Even Republicans tacitly concede they will lose seats in both the House and Senate in Nov. 7 elections midway through President Bush's second term. Yet Democrats, long out of power, are loath to predict publicly they will gain the six Senate and 15 House seats they need for control of Congress.

Voters like Jim Meyer are part of the reason one party is scuffling, yet the other not completely confident.

"I think we're in a lot of trouble," said the 59-year-old resident of Greenhills, Ohio, a Bush voter in 2004. His reasons: "Our commitment overseas, using our National Guard as much as we're using it, calling back our troops" to duty.

Still, he sized up the political alternative in less-than-glowing terms. "I think a lot of Democrats come across as crazies."
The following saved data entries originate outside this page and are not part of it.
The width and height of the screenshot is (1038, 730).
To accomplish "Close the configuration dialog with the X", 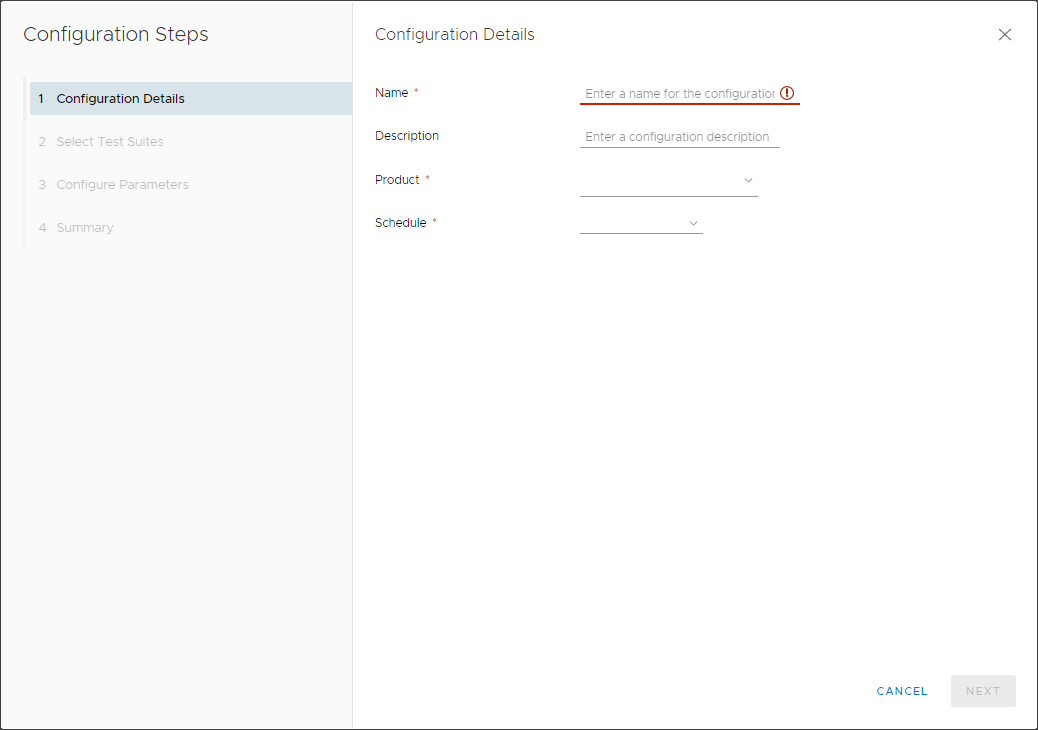I will [x=1005, y=35].
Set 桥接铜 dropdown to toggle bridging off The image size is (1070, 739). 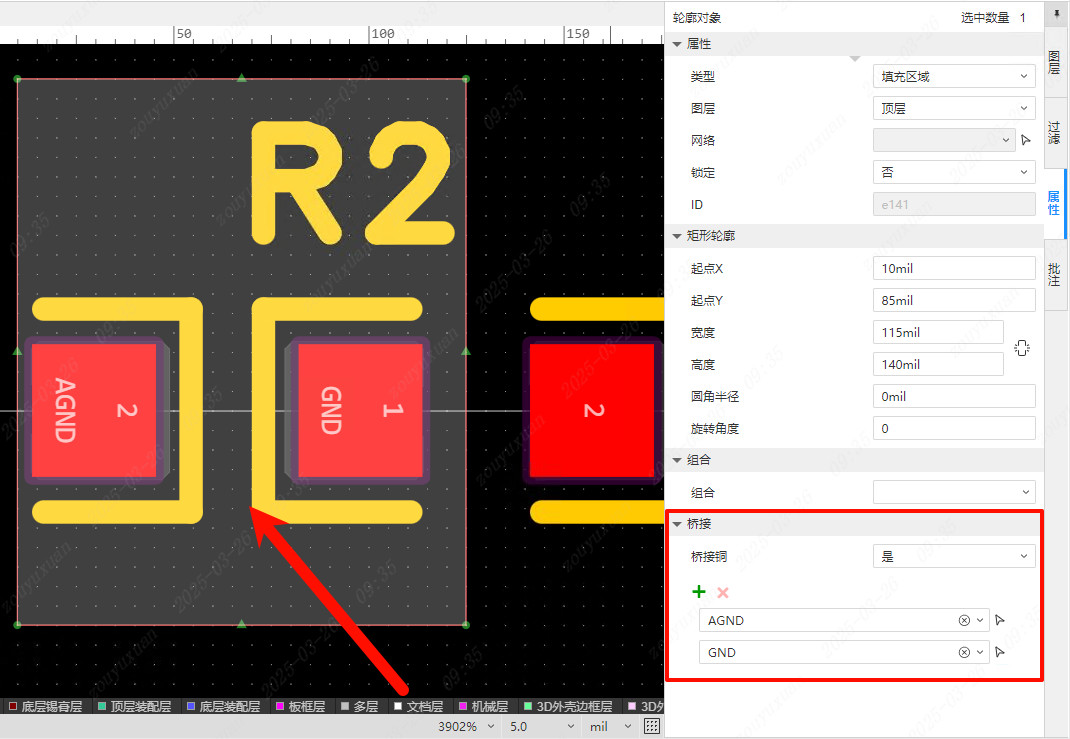tap(953, 555)
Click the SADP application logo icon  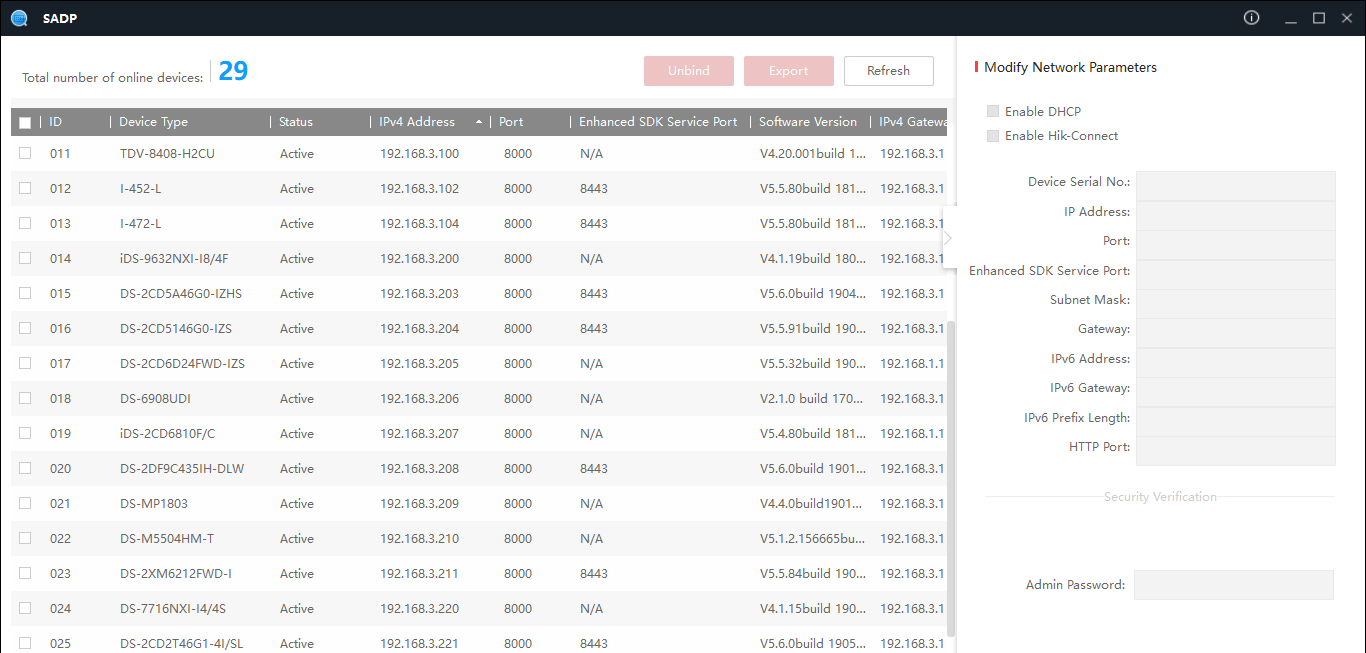pos(19,18)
It's an impression Democrats are determined to negate — and Republicans eager to reinforce — in the 10 weeks from the traditional Labor Day campaign kickoff until Election Day. In all, 33 Senate seats, the entire 435-member House, 36 governorships and hundreds of ballot questions will go before the voters.

Polls show the war in Iraq is unpopular, Bush's public support is lagging, and the GOP-controlled Congress is viewed poorly by the public. In an Associated Press-Ipsos poll in August, 71 percent of those surveyed said the country was moving in the wrong direction.